Published: Sat, May 12, 2018
Worldwide | By Isabel Fisher

Iran says Airbus to announce decision on selling planes to Tehran

Iran says Airbus to announce decision on selling planes to Tehran

Boeing and Airbus are losing their licenses to export commercial planes and related parts to Iran after President Donald Trump announced he's pulling the US out of the 2015 Iran nuclear agreement.

Airbus is particularly more exposed on widebody jets, for which sluggish global demand has forced it to revise down part of its production plans; Iran has ordered 53 widebody jets from Airbus and 30 from Boeing.

Boeing in December 2016 announced a landmark agreement to sell Iran Air 80 aircraft valued at $16.6 billion.

The plane orders, badly needed to upgrade the Islamic Republic's museum-vintage airliners, would have had the potential to build Tehran into an aviation hub that could better compete with Dubai and Qatar, the region's aviation super powers.

"The US and its allies... can not impose restrictions on Iran's legitimate defenses, including our missile defense, which has been developed to deliver conventional weapons, taking into account the bitter experience of the Imposed War [the Iran-Iraq war in 1980-1988]", the government said in a statement posted on its website.

Iran has so far imported at least 11 aircraft, three of them from Airbus and eight from Franco-Italian turboprop maker ATR.

The Iran deal was struck in 2015.

"We have no Iranian deliveries that are scheduled or a part of the skyline this year, so those have been deferred in line with the USA government processes", Boeing CEO Dennis Muilenburg told investors April 25.

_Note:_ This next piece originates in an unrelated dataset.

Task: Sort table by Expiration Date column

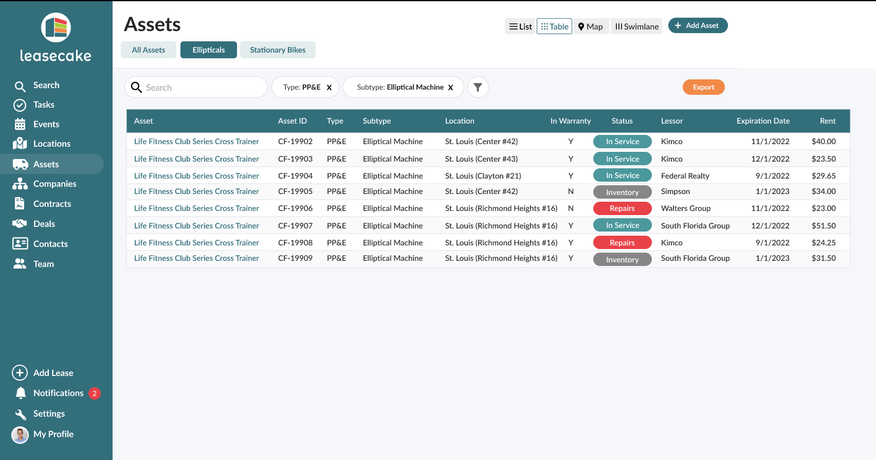Action: pos(762,121)
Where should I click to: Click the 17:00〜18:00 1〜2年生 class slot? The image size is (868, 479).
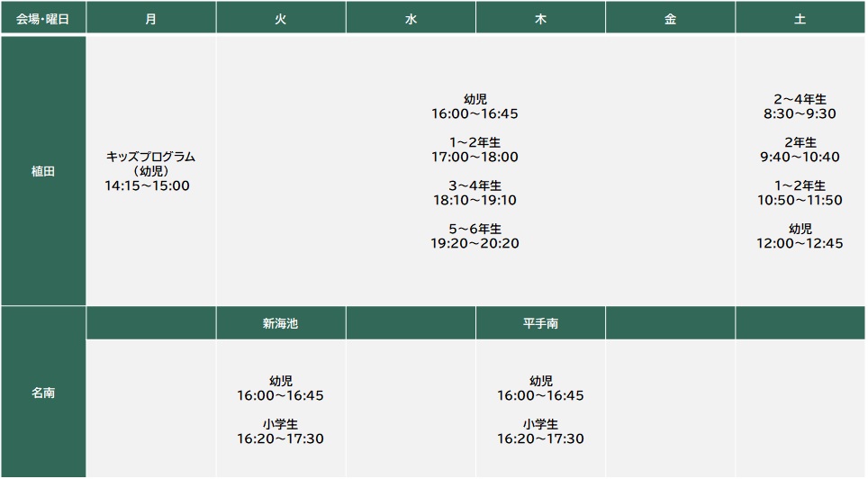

Around 120 German companies have operations with their own staff in Iran, including Siemens, which was in talks to develop Iran's rail network, and some 10,000 German companies trade with Iran.

Still, Boeing's wide-body portfolio is not without risk. "In terms of hoping for (wide-body) revenue that won't be there, neither feels good right now", Aboulafia added.

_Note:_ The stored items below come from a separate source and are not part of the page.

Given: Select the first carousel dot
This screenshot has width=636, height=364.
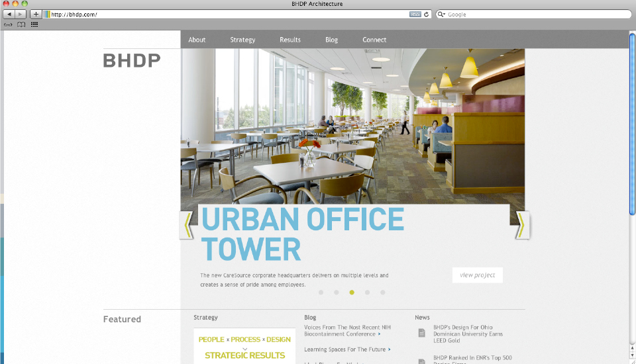Looking at the screenshot, I should (x=321, y=292).
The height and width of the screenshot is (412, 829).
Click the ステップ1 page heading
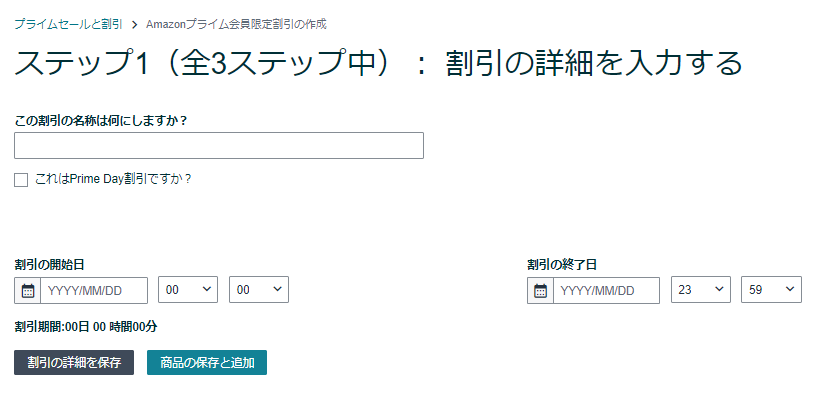[378, 64]
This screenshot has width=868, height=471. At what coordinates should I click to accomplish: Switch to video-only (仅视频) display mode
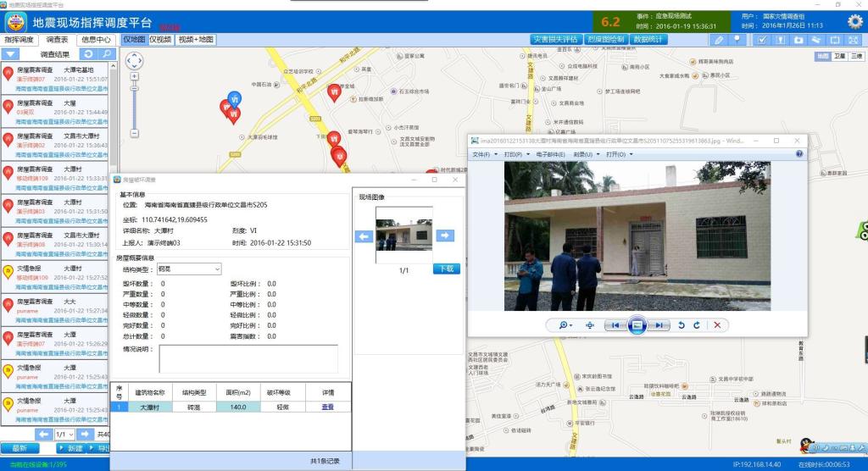tap(161, 40)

He said Boeing had no Iranian deliveries scheduled this year and they had been deferred in line with U.S. government process. A pretty placid response, considering a potential loss of $20 billion. Analysts say the deadline for deliveries suggests ATR had started building some of the remaining planes, potentially leaving it with unsold aircraft.

The Trump administration Tuesday gave companies 90 to 180 days to wind down existing contracts. The big question now is how the US will treat its allies, which want to maintain the deal despite the U.S.'s withdrawal: Will it take measures against their companies if they continue to do business with Iran?

Volkswagen vlkay had been reticent about entering the Iranian market, due to its exposure to the USA market, but past year it started selling cars in the Islamic Republic again.

Trump also stated that he would re-impose U.S. sanctions on the country.

This story has not been edited by Firstpost staff and is generated by auto-feed.